**WHAT THIS TASK INVOLVES:** Filter the material, keeping only lines with the word "icon".

**DATA FOR THIS TASK:**
#####

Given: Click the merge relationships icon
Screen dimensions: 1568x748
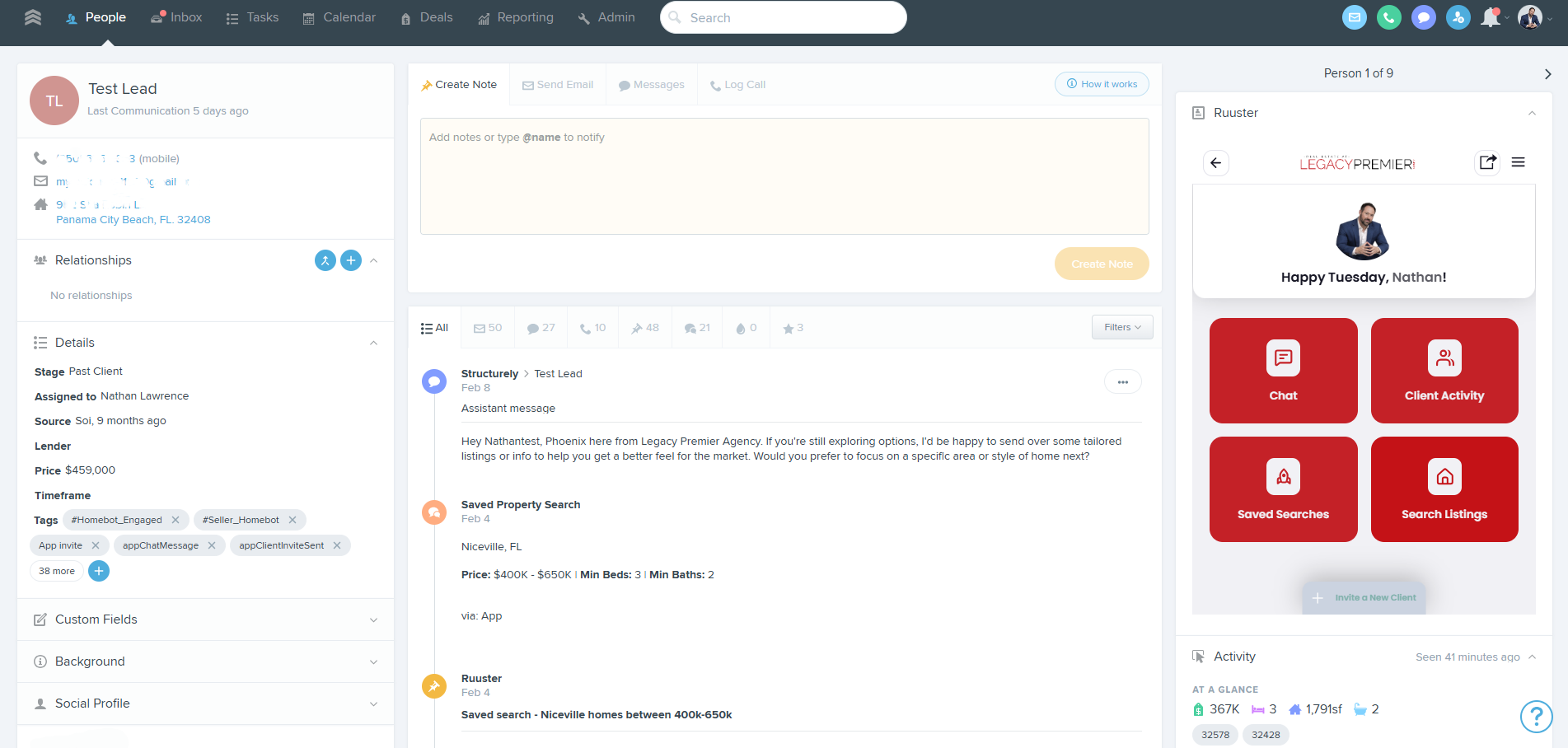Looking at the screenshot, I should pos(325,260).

#####

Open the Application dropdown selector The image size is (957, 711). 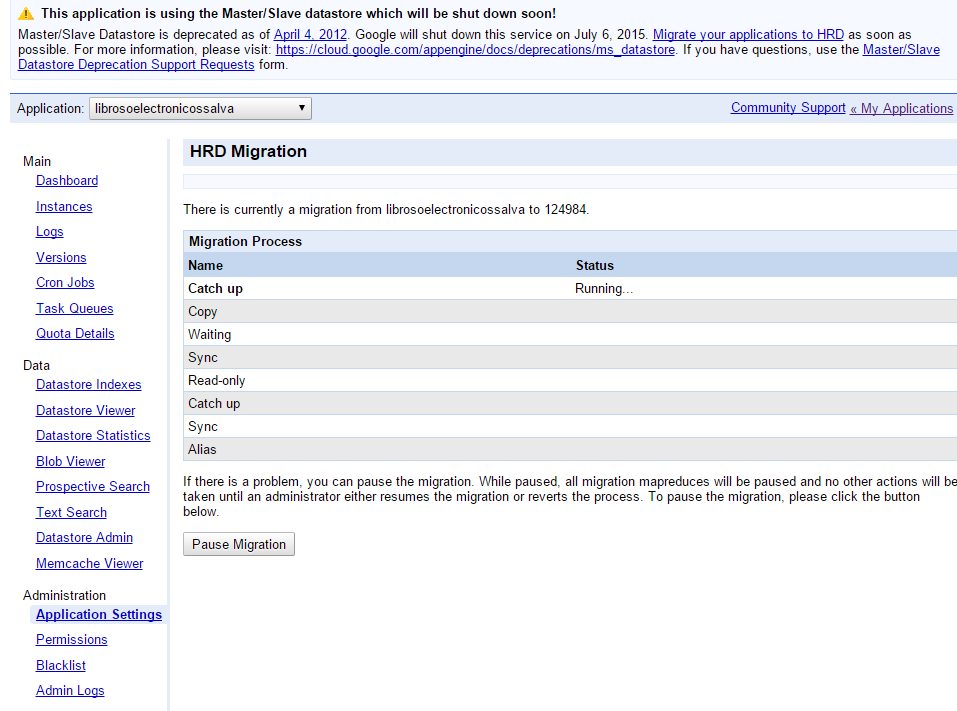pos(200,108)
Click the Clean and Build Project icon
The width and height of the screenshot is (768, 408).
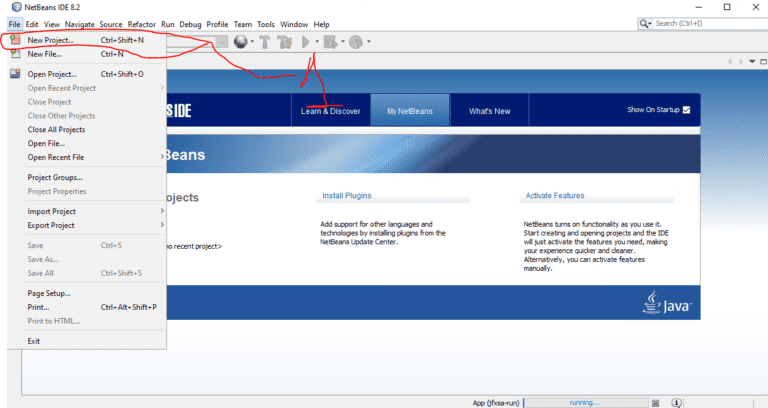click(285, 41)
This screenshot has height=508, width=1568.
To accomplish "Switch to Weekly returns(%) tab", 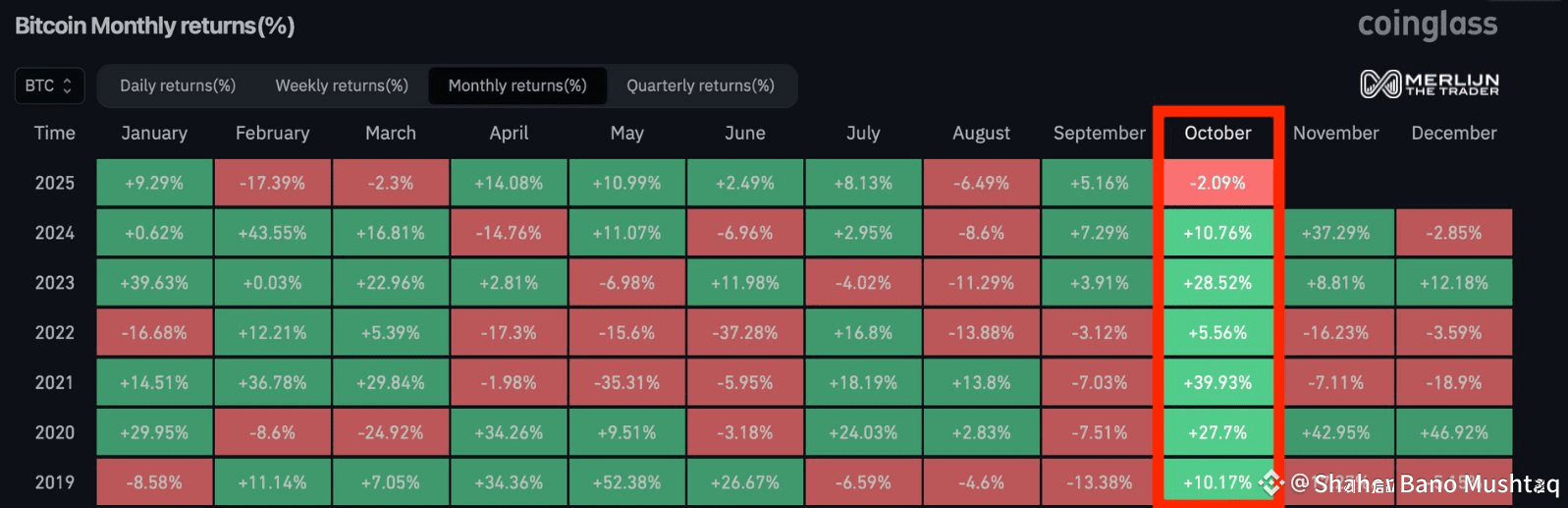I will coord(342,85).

#####

**RESULT:**
Given: Click the merge relationships icon
Click the Clean and Build Project icon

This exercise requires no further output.